Mój kierunek był kierunkiem zamawianym, więc były organizowane w ramach projektu wykłady ze znanymi projektantami (Paprocki i Brzozowski, Dorota Zielińska i Czesław Mozil – Czesiociuch, Anne Viallon, Ágatha Ruiz de la Prada, Julian Ramirez Garcia, Joanna Klimas, Dawid Tomaszewski, Monnari Trade S.A., ZUO CORP, Chantal Thomass, TATUUM – Magdalena Szadkowska, Marios Schwab, Teresa Rosati, Marlena Woolford, Agnieszka Jacobson-Cielecka). Wykłady te były darmowe. Organizowane były również dodatkowe zajęcia z języka angielskiego, kurs przedsiębiorczości. Największym atutem kierunku zamawianego były darmowe, dwutygodniowe plenery zagraniczne we Włoszech, Francji oraz Hiszpanii. Zapewniony mieliśmy nocleg, posiłki, zwiedzanie miast oraz blejtramy. We własnym zakresie musieliśmy mieć przybory do malowania oraz euro na własne wydatki. Warunkiem zaliczenia pleneru było namalowanie dwóch obrazów 100x70cm oraz kilkunastu szkiców.

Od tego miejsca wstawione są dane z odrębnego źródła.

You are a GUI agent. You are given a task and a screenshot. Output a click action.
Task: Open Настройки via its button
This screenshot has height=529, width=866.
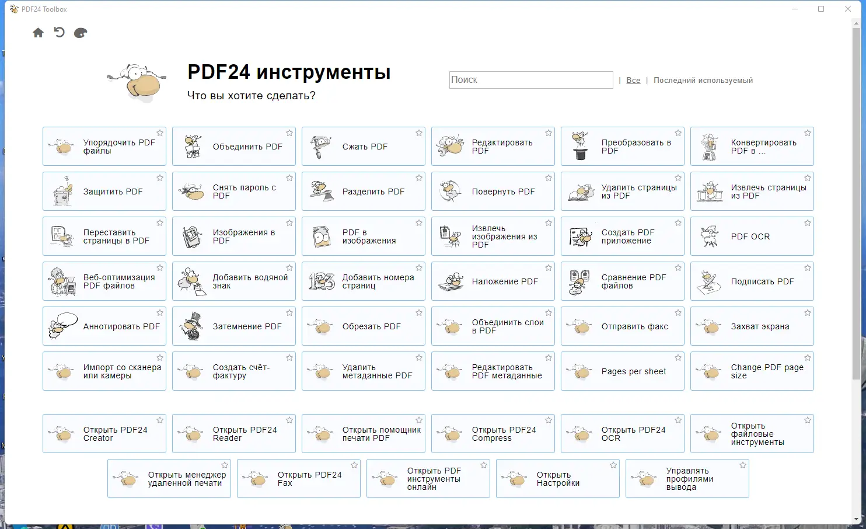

Atrakcyjnie wygląda również oferta łódzkiej ASP:

Szkoła cały czas oferuje dodatkowe zajęcia. Np. teraz uczęszczam na warsztaty z haftu. Organizowane są także wykłady ze specjalistami z różnych dziedzin artystycznych i są one bezpłatne.

źródło: pexels.com
źródło: pexels.com

Kiedy studenci przebrną przez wiele wymagających, także finansowo, zajęć i nasycą się uczestnictwem w licznych prelekcjach, przychodzi pora na przygotowanie kolekcji dyplomowej. Jak nie trudno się domyśleć pochłania ona nie tylko wiele energii, ale także pieniędzy. Studenci starają się kombinować, by koszty nie sprawiły przeszkody w zaprezentowaniu wymarzonego efektu końcowego i w tym przypadku nie ma miejsca na półśrodki. Idąc na taki kierunek, każdy przyszły projektant musi się liczyć z tym, że wydatki na finalną kolekcję są duże. Jak się mniej więcej rozkładają?

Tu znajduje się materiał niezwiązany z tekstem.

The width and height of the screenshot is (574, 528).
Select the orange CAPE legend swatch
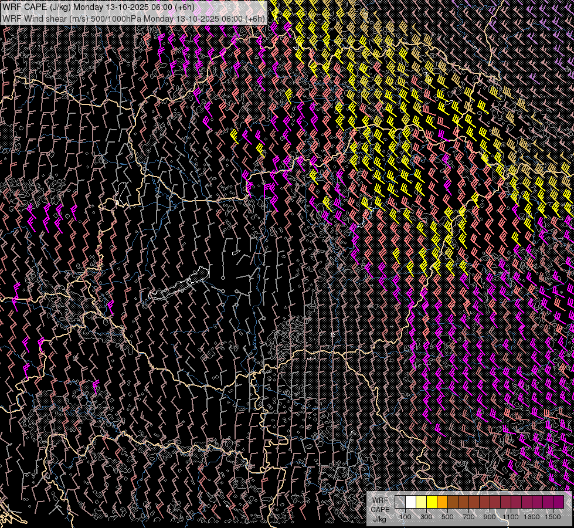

Przemek, absolwent School of Form poradził sobie bardzo dobrze wybierając niepochłaniające krocie materiały do dyplomowej kolekcji. Jak sam przyznaje:

Ciężko określić moje wydatki na kolekcję dyplomową, ponieważ powstawała ona z używanej odzieży, resztek tkanin, kuponów, zniszczonych materiałów pozyskiwanych zewsząd, jednak doliczając koszt dodatków, pasmanterii oraz innych materiałów to granice około dwóch tysięcy.

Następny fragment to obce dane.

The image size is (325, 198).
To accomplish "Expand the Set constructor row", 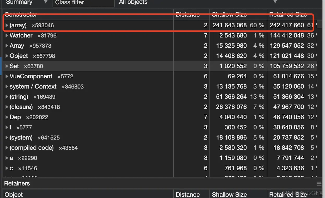I will 7,66.
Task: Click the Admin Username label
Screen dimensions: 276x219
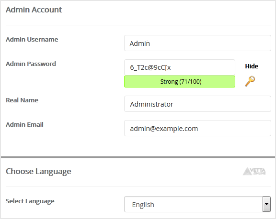Action: (32, 39)
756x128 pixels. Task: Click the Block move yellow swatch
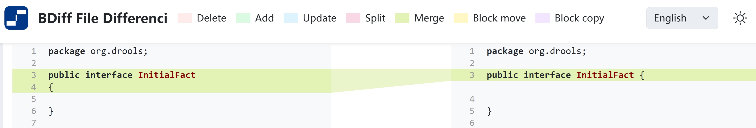pyautogui.click(x=460, y=18)
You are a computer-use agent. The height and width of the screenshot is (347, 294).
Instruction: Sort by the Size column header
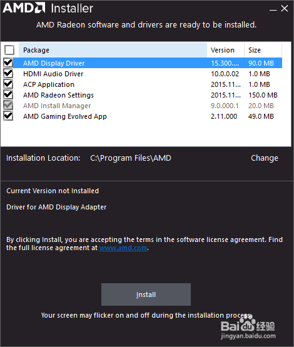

Wydatki absolwenta SAPU wyniosły około trzech tysięcy, natomiast Dominika przygotowując kolekcję na Politechnice Łódzkiej przyznaje, że:

Koszt przygotowania kolekcji dyplomowej (licencjackiej – 6 sylwetek) może być bardzo różny w zależności od wymagań konstrukcyjnych projektów, użytych tkanin oraz stawki krawcowej. Ja miałam to szczęście, że nie ponosiłam wysokich kosztów związanych z dyplomem, ponieważ szyła je znajoma krawcowa, tkaniny miałam kupione dużo wcześniej po okazyjnych cenach. Mogę więc oszacować koszty orientacyjnie na około 1,5 tysiąca złotych. Wiem jednak od moich znajomych, że ich dyplomy kosztowały po 4,5,6 tysięcy.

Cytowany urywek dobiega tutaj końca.